To understand why, you first need to know a bit about how file ownership and permissions are organized on those machines. Along the ownership/permission access, you can generally divide files into three categories:

  1. Owned by the administrator and read-only to users. This category contains the applications themselves.
  2. Owned by a user and writable only by that user. These are all of your files.
  3. Writable by all users. These are “shared” files; this category isn’t much used in practice.

Items in the first category are written by the installer; after that, they’re not touched except for updates. Things like user preferences are all stored in the second category.

The second category contains one set of files for each user. For example, each user has his own set of preferences, accessible only for that user account.

Now, let’s imagine that an installer wants to both install the application (of course) and set up the initial user preferences. Clearly the application is written to files in the first category. The preferences file has to go in the second category. But for which user should those initial preferences be written? Writing them for the user running the installer might make sense and might work. But writing for the other user accounts doesn’t work. There are a variety of reasons for this, but on particularly interesting one occurs when using roaming profiles on Windows. In this case, additional user accounts may not even be accessible from the machine while the installer is running, even though later they will be!

Even if the preferences were written for one user, then, they can’t be written for other users who might use the same application on the same machine. Preferences for that user will have to be set up when that user first runs the application. Fortunately this is simple to implement; when the user runs the application, their files are definitely available.

Once you’ve got the logic written to take care of per-user setup at first launch, there’s no longer any need to special-case that first user at install time. And that’s why installers don’t do per-user setup: the application has to do it anyway.

AIR, ADT, Java, and Proxies

AIR applications, when accessing content via HTTP or HTTPS, always do so via the system proxy settings. On Windows that means they use the same settings as Internet Explorer. On Mac OS, those are the same settings as used by Safari. It’s hard to use a machine if the system proxy settings aren’t correct, so users typically have this set up early on and then don’t have to think twice about it—it just works.
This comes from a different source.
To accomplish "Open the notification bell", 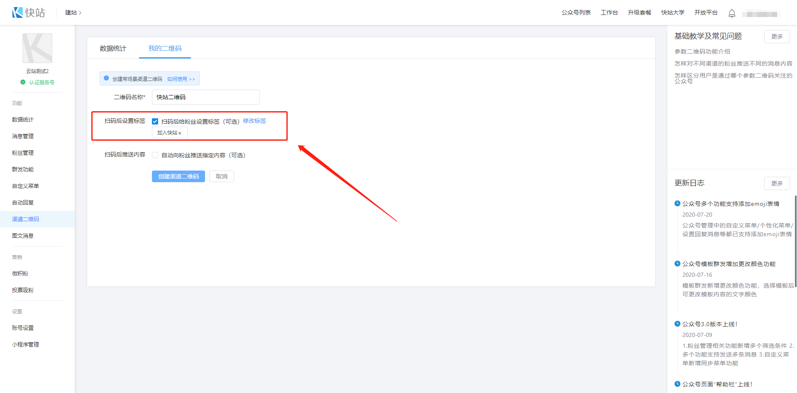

The folks over at Sun who had to implement Java for Windows had other ideas, and gave Java its own proxy settings. If you have to explicitly enter your proxy settings for your operating system, you most likely will have to separately enter those settings to any JRE you’ve installed. In current versions of Java, these settings are accessed via the Java Control Panel.
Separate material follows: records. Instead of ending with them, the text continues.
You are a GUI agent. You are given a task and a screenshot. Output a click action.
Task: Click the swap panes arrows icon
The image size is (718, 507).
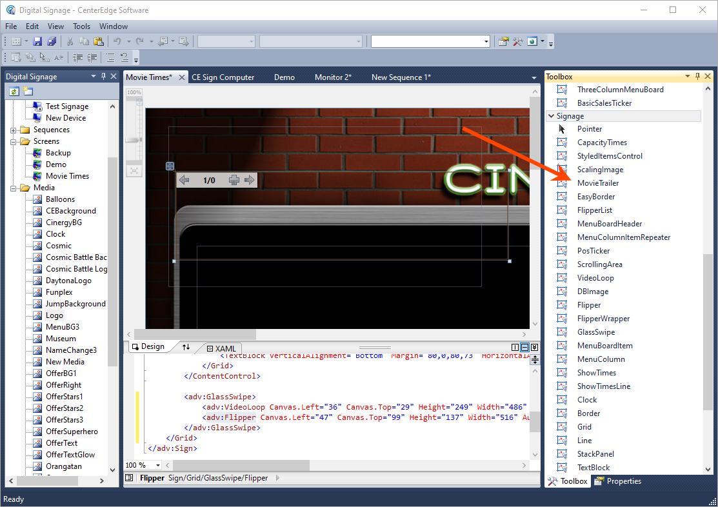coord(186,347)
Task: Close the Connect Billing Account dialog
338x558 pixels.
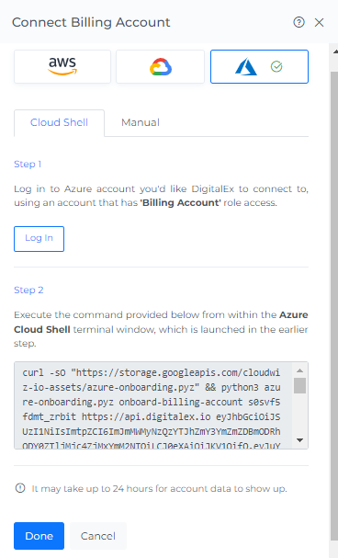Action: coord(319,22)
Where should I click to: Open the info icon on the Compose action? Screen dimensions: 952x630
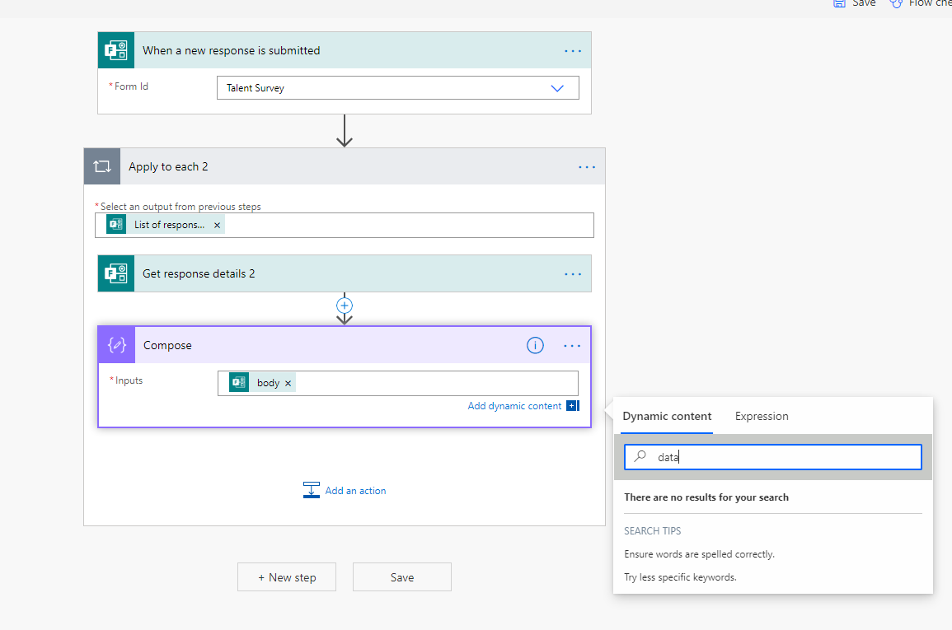(x=535, y=345)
ADT is, as explained earlier, written in Java. It also generally has to access the network when signing in order to obtain a secure timestamp; that server is accessed via an HTTP request. The end result? Developers often find that AIR applications can access the network just fine during development, but when it comes time to create an AIR file, packaging fails because a timestamp can’t be created.

If you run into this situation, be sure to check your Java proxy settings—and make sure you’re checking for the same JRE that ADT is using. (If you have more than one JRE, they may not be sharing proxy settings.) I do not recommend disabling timestamping, for reasons I’ll explain later.
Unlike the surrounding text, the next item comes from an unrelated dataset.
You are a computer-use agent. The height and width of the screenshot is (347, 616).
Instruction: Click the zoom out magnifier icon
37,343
Redistribution and Silent Install

When I first posted about AIR’s support for enterprise deployment, there was some confusion over whether or not silent installation was allowed. That was problematic because, in enterprise scenarios, silent install is generally required. (Note that it’s not required for all redistribution scenarios; some of those involve GUI-based installation from a CD, for example.)

When we released AIR 1.1 last month, we also made changes to the redistribution license and documentation to clarify this situation. Silent installation is now supported for anyone who has a redistribution agreement, whether that agreement was signed before or after these changes. For details, see the updated redistribution documentation.